“Every day, we find some pleasure, enjoy it to the full, and then itch for just a little more: a little more chocolate, a little more wine, a little more sleep, a little more shower time, a little more YouTube, a little more Netflix. We take in some delight that gives our senses a standing ovation, and they won’t sit back down again until they get an encore.”
“Just a little more” is a longtime friend of mine.
He takes a seat next to me after dinner. My stomach may be full to the point of protest, but no matter. He points at my empty plate and asks, “How about just a little more?”
He rests on the edge of my bed in the morning as my alarm clock beeps. I may need to be at work in an hour, but he tucks the sheets under my chin and assures me, “Just a little more.”
He follows behind me as I walk my fiancée home. Sure, we’ve established physical boundaries, and we may have already reached the edge of them. But he promises me, “Just a little more won’t hurt.”
Kind, Foolish Friend
Every day, we find some pleasure, enjoy it to the full, and then itch for just a little more: a little more chocolate, a little more wine, a little more sleep, a little more shower time, a little more YouTube, a little more Netflix. We take in some delight that gives our senses a standing ovation, and they won’t sit back down again until they get an encore.
In the moment of gratification, “just a little more” sounds like the voice of a kind friend — so pleasing, so innocent, so reasonable.
And often so foolish. The voice of this pleasant companion frequently keeps us from hearing the words of the wise man: “If you have found honey, eat only enough for you, lest you have your fill of it and vomit it” (Proverbs 25:16).
Land of Nausea
Solomon’s proverb reminds us that God has put fences around our bodies — boundaries to keep us from crossing the line between innocent pleasure and excess, between enjoying God’s gifts and abusing them.
Although the fence line between enough and too much might not always be obvious, we often know when we’ve begun to wander outside the bounds.

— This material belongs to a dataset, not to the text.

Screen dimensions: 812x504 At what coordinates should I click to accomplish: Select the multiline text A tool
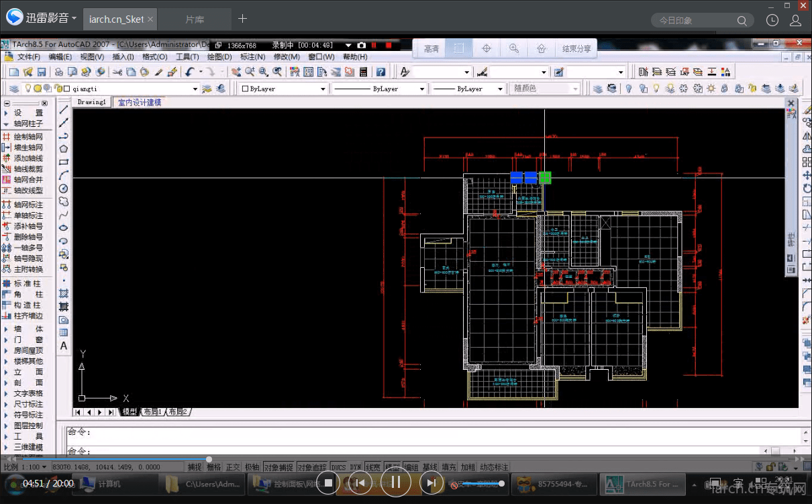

Sometimes, our bodies themselves revolt: if not with literal vomit, then perhaps with a sickly lethargy, as if someone just added two pounds to each limb.
Other times, our bodies may be begging for more, but our Spirit-trained conscience tells us that we have just exchanged self-control for self-indulgence. We have gratified our flesh’s yearning for comfort and silenced the voice of reason. We have found honey, and then we’ve eaten enough for two.

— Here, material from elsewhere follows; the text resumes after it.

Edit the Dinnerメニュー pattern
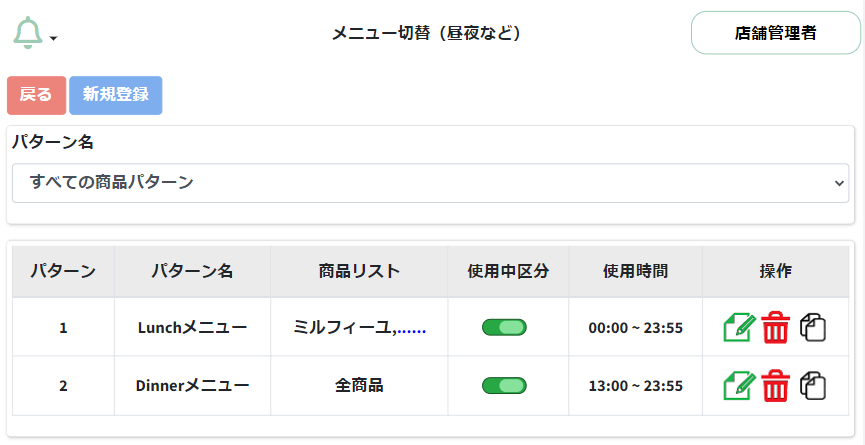865x445 pixels. click(738, 385)
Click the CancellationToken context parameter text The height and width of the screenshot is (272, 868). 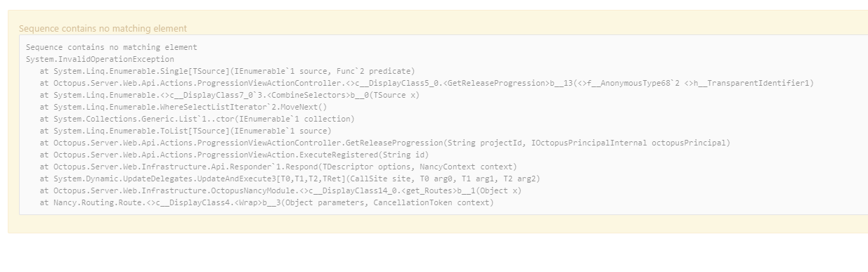coord(432,202)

In the moment, of course, the promise of immediate pleasure can make self-control seem silly, stiff, and against all reason. I have often brushed up against the fence line, fully aware that “just a little more” is about to lead me outside God’s yard, and I have kept on walking anyway. I gazed over God’s fences and saw an amusement park. Only afterward did I notice all the sick people lying beside the roller coaster.
“Since Eden,” Derek Kidner writes, “man has wanted the last ounce out of life, as though beyond God’s ‘enough’ lay ecstasy, not nausea” (Proverbs, 159). Every time I break through God’s fences, and think I’m headed toward ecstasy, I am entering the Land of Nausea.